____ EXTRACTED DATA

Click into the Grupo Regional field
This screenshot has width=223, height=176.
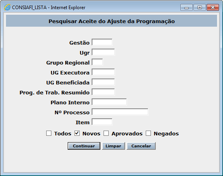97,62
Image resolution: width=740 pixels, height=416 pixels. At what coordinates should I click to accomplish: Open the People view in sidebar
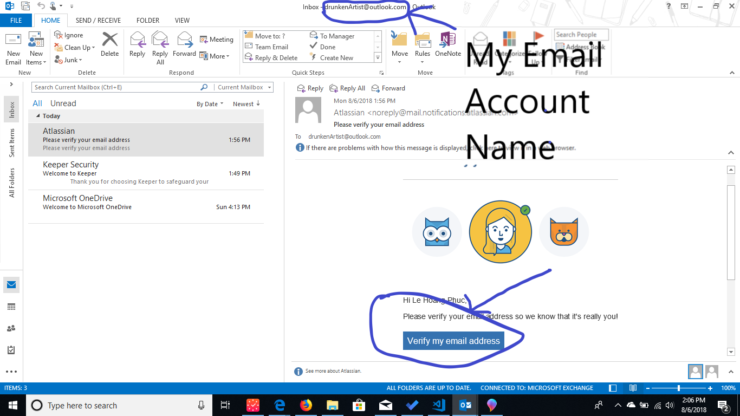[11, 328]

________
____ EXTRACTED DATA

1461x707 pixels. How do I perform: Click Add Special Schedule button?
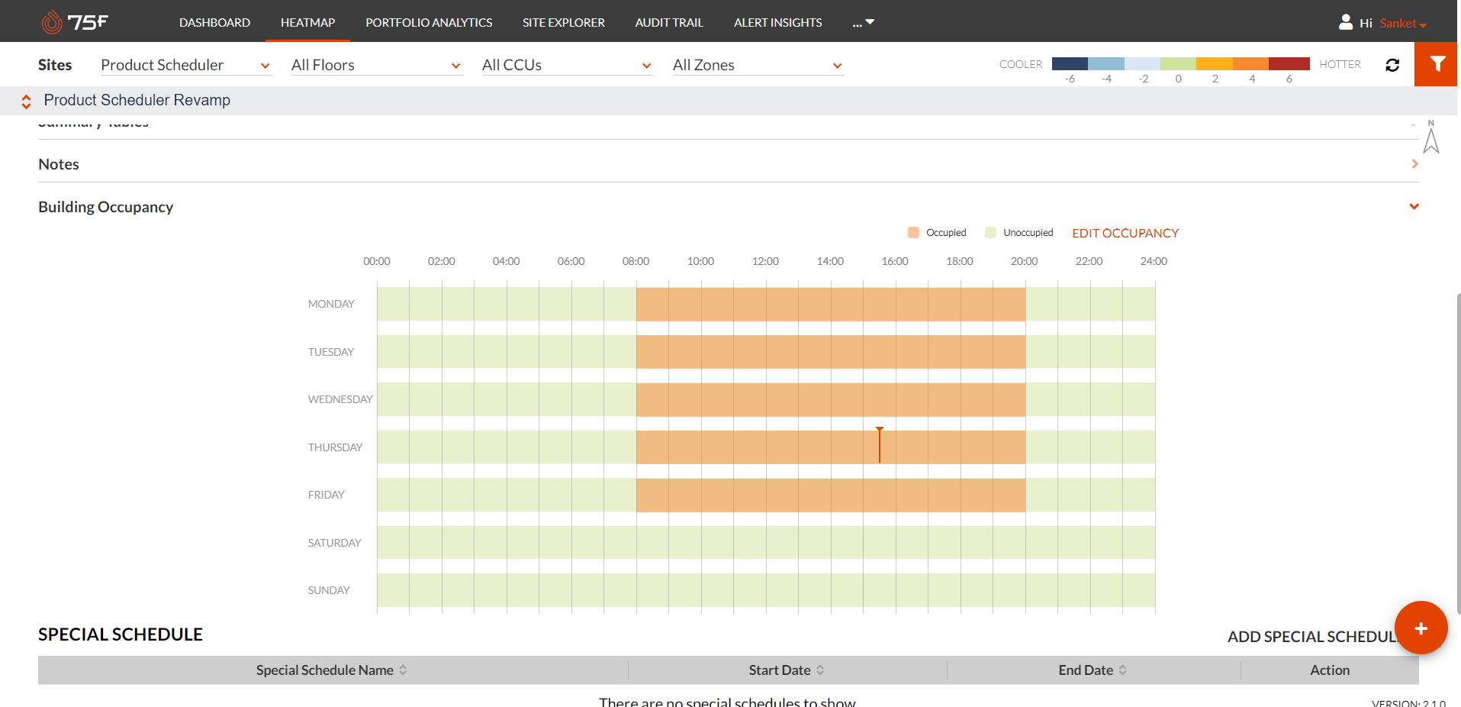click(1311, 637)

________
____ EXTRACTED DATA

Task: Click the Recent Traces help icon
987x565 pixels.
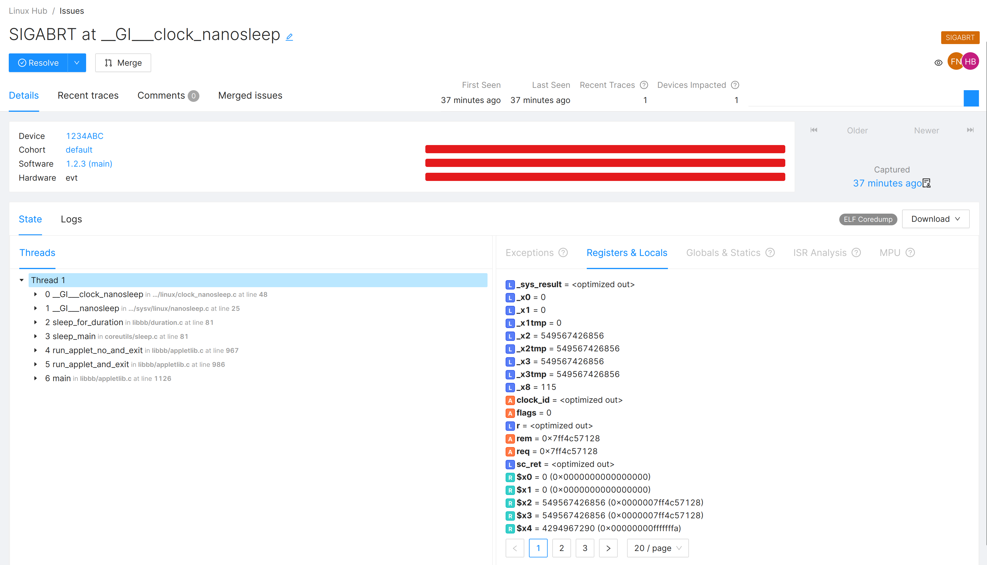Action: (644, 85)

________

• WHAT YOU WILL DO: Present the lines as a Markdown table with the columns Line No. and Text, starting at the line containing "1461x707 pixels. How" and ending at the line containing "click(1311, 637)", with blank lines skipped. Leave the pictures out.

• RESULT BELOW:
| Line No. | Text |
|---|---|
| 1 | 1461x707 pixels. How do I perform: Click Add Special Schedule button? |
| 2 | click(1311, 637) |